Слезы новой волной начинали душить. Она проплакала еще, возвращаясь к неотступному в последнее время вопросу: что он со мной сделал? «Вот видишь, видишь, чем все закончилось, ты хотел расставания и вот? Я так и знала, я чувствовала что-то такое, последнее, самое…»
– А ты не еврейка? – вдруг спросила ее сокамерница – она закончила осмотр своих рук и теперь, уставившись на свои протертые кроссовки, спрашивала себя: почему евреи не попадаются, как она, на пустяках, а всегда сидят за крупное?
Вопрос о принадлежности к этому народу всегда заставлял Татьяну Ульянову встрепенуться, прийти в тихую упругую ярость. Она подняла глаза, развернулась к женщине, одетой не по погоде, тепло, в засаленный дутый черный жилет, в вытянутый акриловый свитер, увидела одутловатое, но милое детское, чуть припухшее от алкоголя лицо, полное национального добродушия, и ответила резко:
– А тебе что?! Что тебе они сделали?!
– Значит, еврейка!!!
«Как они это чувствуют, каким звериным чутьем эта глупая, с тремя классами поселковой школы, пронюхала во мне пятьдесят процентов крови моего любимого отца? Если я буду сидеть за бетонной стеной, в соседней камере, они будут и через бетон чувствовать меня, хотя я не еврейка, но она этого не знает, я – шикса, меня за свою не признают».
Когда Татьяна Ульянова снова взглянула на кафельный пол, она вдруг поняла, что слезы уже не текут. Минутное отключение, больная тема заставила ее вернуться к себе и вспоминать, что, почему и как произошло, и ждать, уже без слез, когда эти полицейские-милицейские наконец разберутся и выпустят ее.
Еще через полчаса к решетке подошли двое: крепкий моложавый человек лет под сорок, в черной футболке от «Найк», с пустой кобурой справа под мышкой, и грузный, видавший виды полицейский в нелепой новой форме – его Ульянова заметила еще при входе, когда ее привезли в участок.
– Татьяна Михайловна, я за вами, – с какой-то даже теплотой сказал моложавый, пока сопровождающий полицейский отпирал решетку. – Пойдемте-ка за мной.
Она вышла из камеры и понесла по коридору свое разделенное на части, стонущее каждой клеткой тело.
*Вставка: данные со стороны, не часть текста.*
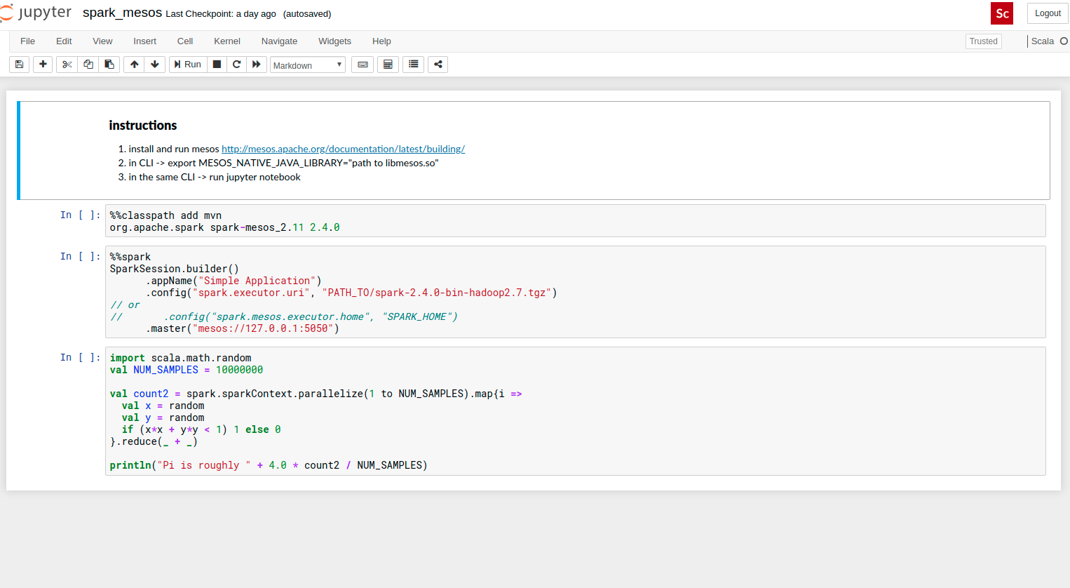
Task: Interrupt the kernel with the stop icon
Action: tap(217, 64)
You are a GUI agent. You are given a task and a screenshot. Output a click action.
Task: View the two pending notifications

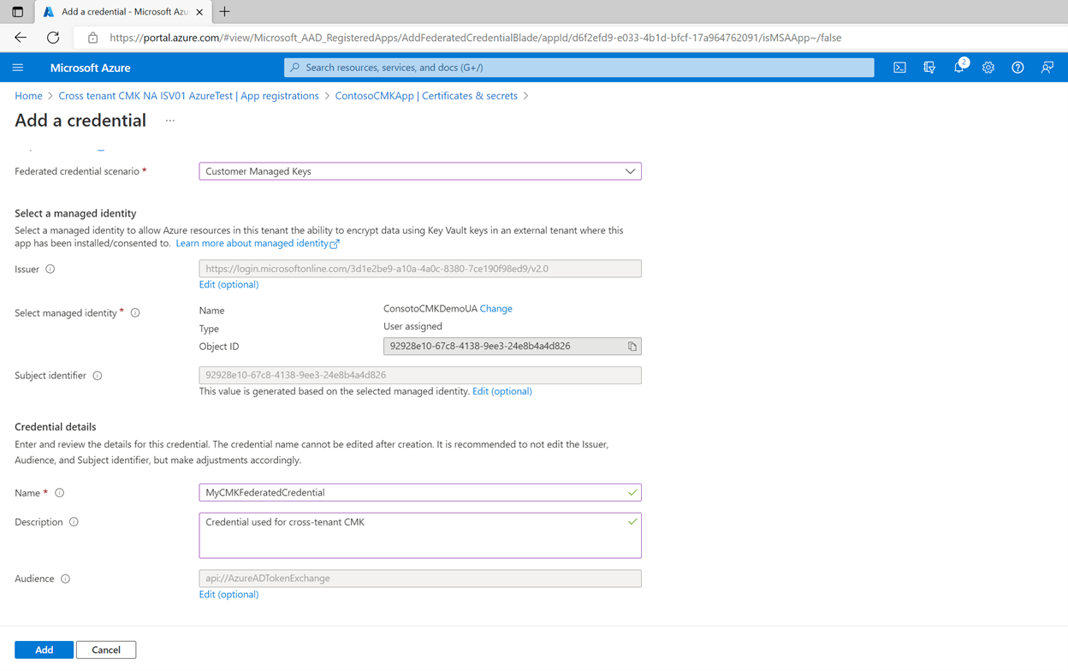pyautogui.click(x=958, y=67)
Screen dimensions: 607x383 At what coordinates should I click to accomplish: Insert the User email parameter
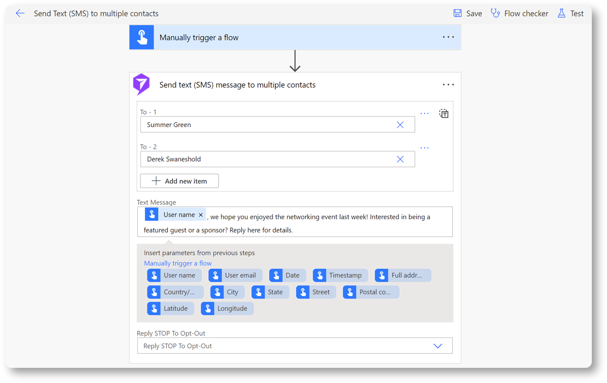pyautogui.click(x=235, y=276)
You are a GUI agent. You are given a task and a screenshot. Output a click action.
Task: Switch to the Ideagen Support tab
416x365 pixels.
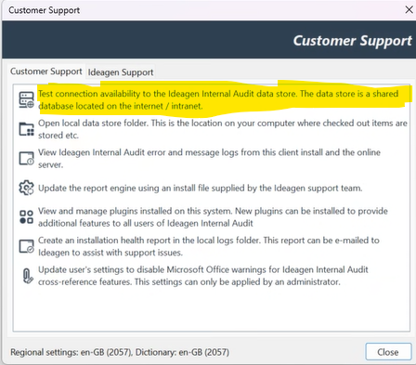[x=121, y=72]
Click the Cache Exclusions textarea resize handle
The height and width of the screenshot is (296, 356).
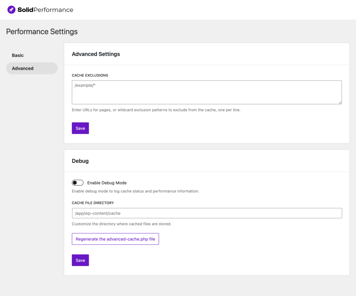[x=340, y=102]
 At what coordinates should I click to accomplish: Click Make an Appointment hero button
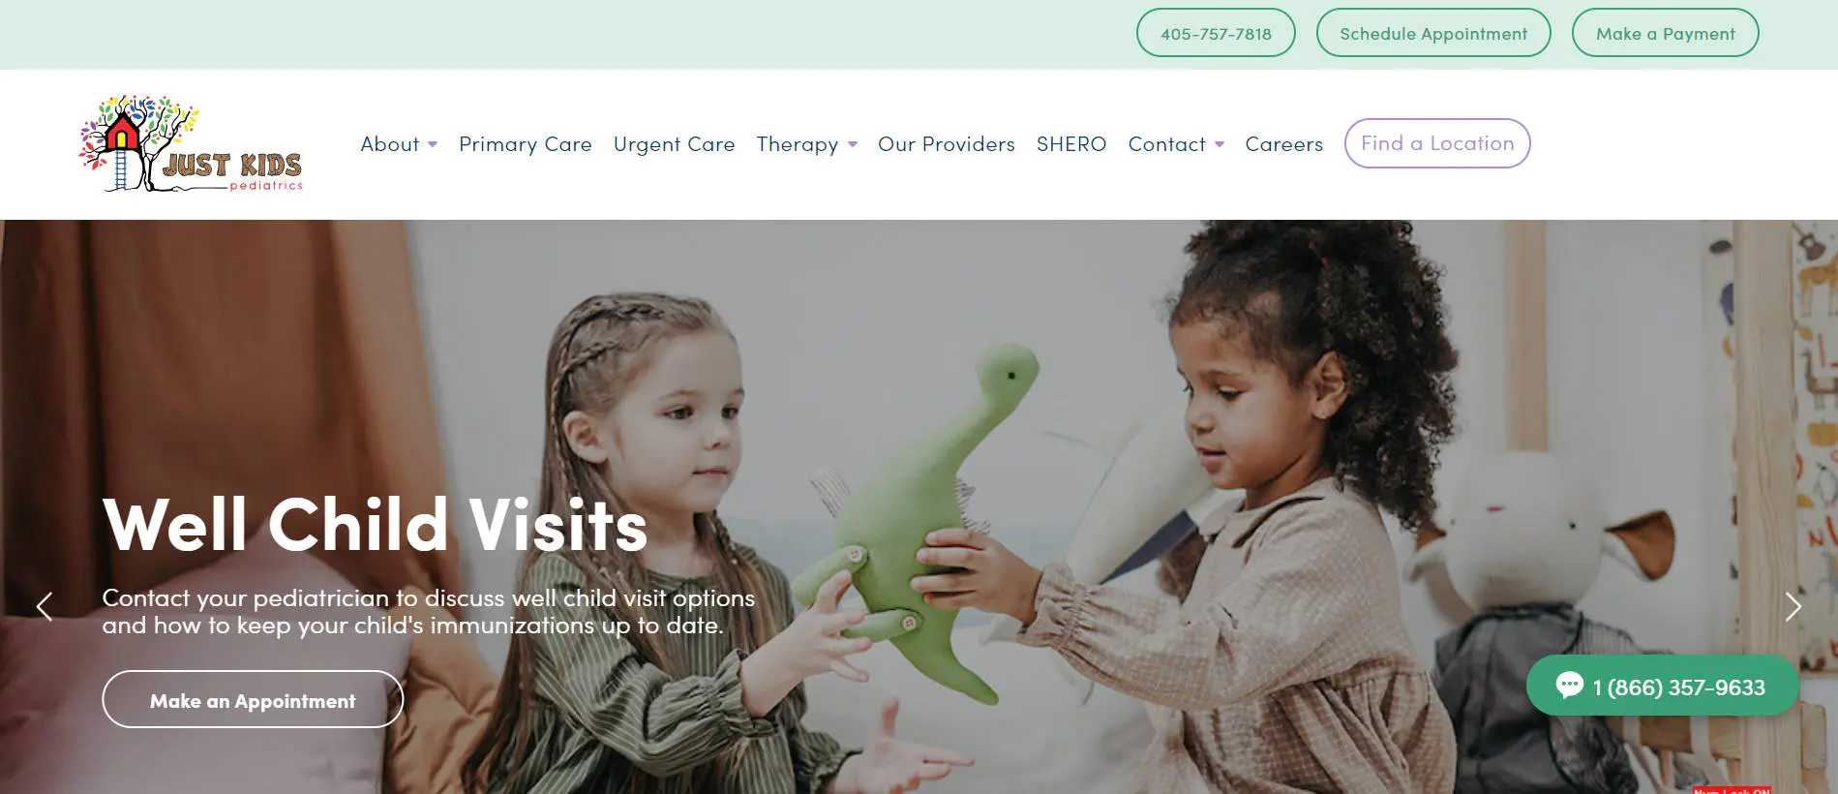pyautogui.click(x=253, y=699)
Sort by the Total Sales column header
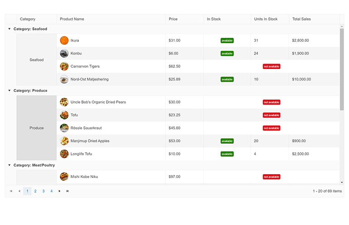The image size is (349, 225). [x=301, y=19]
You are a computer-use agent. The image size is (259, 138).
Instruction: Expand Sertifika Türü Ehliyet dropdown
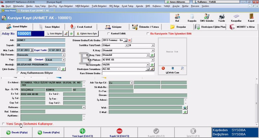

Ульянова шла за человеком с кобурой, четко слыша каждый шаг. Его и свой. В самом конце коридора, у торцевой стены, за которой точно была воля, солнце, воздух, свет, потерянная, кажется навсегда, жизнь, он пнул ногой легкую картонную дверь и пропустил Ульянову вперед.
– Я – Зобов Сергей Себастьянович, следователь. Буду вести ваше дело.
– Мое дело?! – почти вскрикнула Ульянова.
– Ну, не ваше, а это дело. Об убийстве, – поправился следователь. – Будем вместе во всем разбираться. Разобраться же надо? Да?
– В чем? В чем здесь разбираться! Я уже все сказала…
– Тихо-тихо-тихо. Я знаю, все знаю, – лениво и буднично произнес Зобов. – Вот, садитесь. Бумага, ручка, стол, стул…
Ульянова села и хотела придвинуть его поближе к столу.
– Это у вас не получится – он привинчен. Вот напишите. Все как было: где, во сколько, почему вы там оказались, почему вы взяли папку с бумагами, для чего, кто этот человек, откуда вы его знаете… Час-полтора вам хватит, чтобы все изложить?
– Мне и пяти минут хватит…
– Пять минут – это совсем мало, и потом я все равно должен отойти на часок, так что не торопитесь, пишите спокойно. Если что понадобится, нажмите на кнопку.
Зобов глазами показал на обычный квартирный звонок рядом с дверью.